IQL contributes the offline support rule. Its source emphasizes that offline RL should avoid querying values for unseen or out-of-distribution actions, then uses upper-expectile value fitting and a $Q$ backup through the learned state value to perform multi-step dynamic programming without direct out-of-sample action queries. ARIA-NBV keeps this as a gated ablation after masked fitted Double-Q, because the first need is a reliable rollout store and support-aware candidate table [@IQL-kostrikov2021].
### Paper signals for ARIA-NBV
| paper family | source-backed signal | ARIA-NBV adoption | deferred or rejected |
|---|---|---|---|
| Trajectory Transformer | Offline control can be modeled as sequences of states, actions, and rewards; beam search can decode high-return trajectories. | Use bounded rollout and beam-search abstractions before training a large sequence model. | Do not start with a trajectory Transformer before typed rollout traces and oracle labels are trusted. |
| Gumbel-Top-k | Ordered size-$k$ samples can be drawn without replacement, and stochastic beam search avoids enumerating the full sequence space. | Use after deterministic lookahead to diversify rollout data and reduce duplicate root-greedy traces. | Do not present stochastic beams as a substitute for deterministic oracle lookahead. |
| DQN | Replayed minibatch Q-learning can reuse transitions, decorrelate sequential samples, and score all discrete valid actions in one forward pass. | Adopt replayed transition learning and batched finite-candidate scoring with candidate-to-state query tokens. | Do not import Atari CNNs, epsilon-greedy schedules, score clipping, or emulator hyperparameters as defaults. |
| Double DQN | Separating action selection from action evaluation reduces max-operator overestimation. | Use masked fitted Double-Q as the first mandatory learned $Q_H$ method. | It reduces overestimation but does not solve offline support mismatch by itself. |
| IQL | Offline RL should avoid querying unseen actions; value fitting uses an upper expectile over dataset actions before advantage-weighted policy extraction. | Keep as a second offline-RL ablation after the fitted Double-Q dataset and masks are stable. | Do not use IQL to skip the required finite-candidate $Q_H$ result. |
| Soft Q / energy policies | Maximum-entropy policies can represent multimodal action distributions through energy/Q-shaped sampling. | Use as conceptual support for temperature-softmax candidate selection. | Not a first thesis algorithm. |
| PPO / SAC | Practical online actor-critic methods assume an interactive reward loop and simulator or environment abstraction. | Simulator-gated bridge only. | Not a required quantitative continuous-control result. |
### Thesis-writing use
For writing, cite DQN when motivating replayed finite-action value learning, Double DQN when motivating the masked selector/evaluator backup, and IQL when motivating the offline support constraint. Cite Trajectory Transformer and Gumbel-Top-k when justifying bounded beams, branch schedules, and stochastic rollout data diversity. Cite PPO/SAC and GenNBV/Hestia only to position continuous actor-critic work as bridge or stretch work after the oracle rollout and $Q_H$ contract is stable.

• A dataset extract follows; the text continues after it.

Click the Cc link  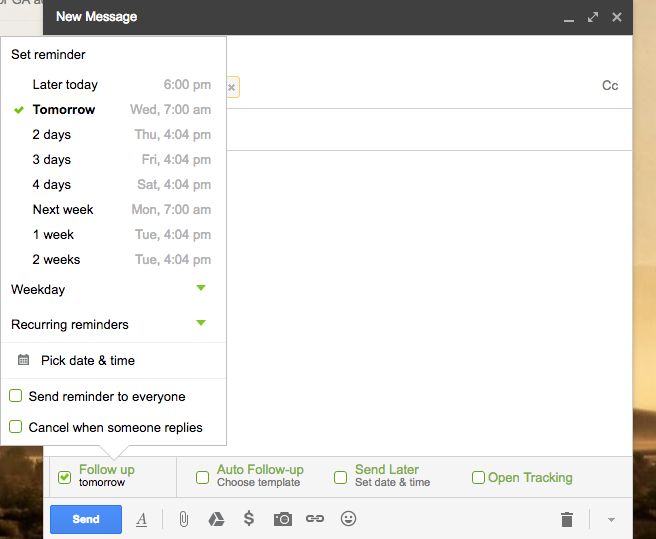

The compact thesis claim is:
> ARIA-NBV adapts deep RL ideas to a constrained NBV setting: DQN supplies replayed finite-action value learning, Double DQN supplies support-aware overestimation control for candidate-table backups, and IQL supplies the offline warning that learned values must not optimize over unsupported actions.
### Open risks / caveats
- Offline rollout data can be narrow if generated mostly by root-greedy policies; late-branch schedules and random-valid traces are needed for support.
- Double-Q reduces overestimation but does not solve support mismatch by itself.
- Learned values should be evaluated under equal acquisition budget against one-step greedy, oracle lookahead, and random-valid baselines on scene-level splits.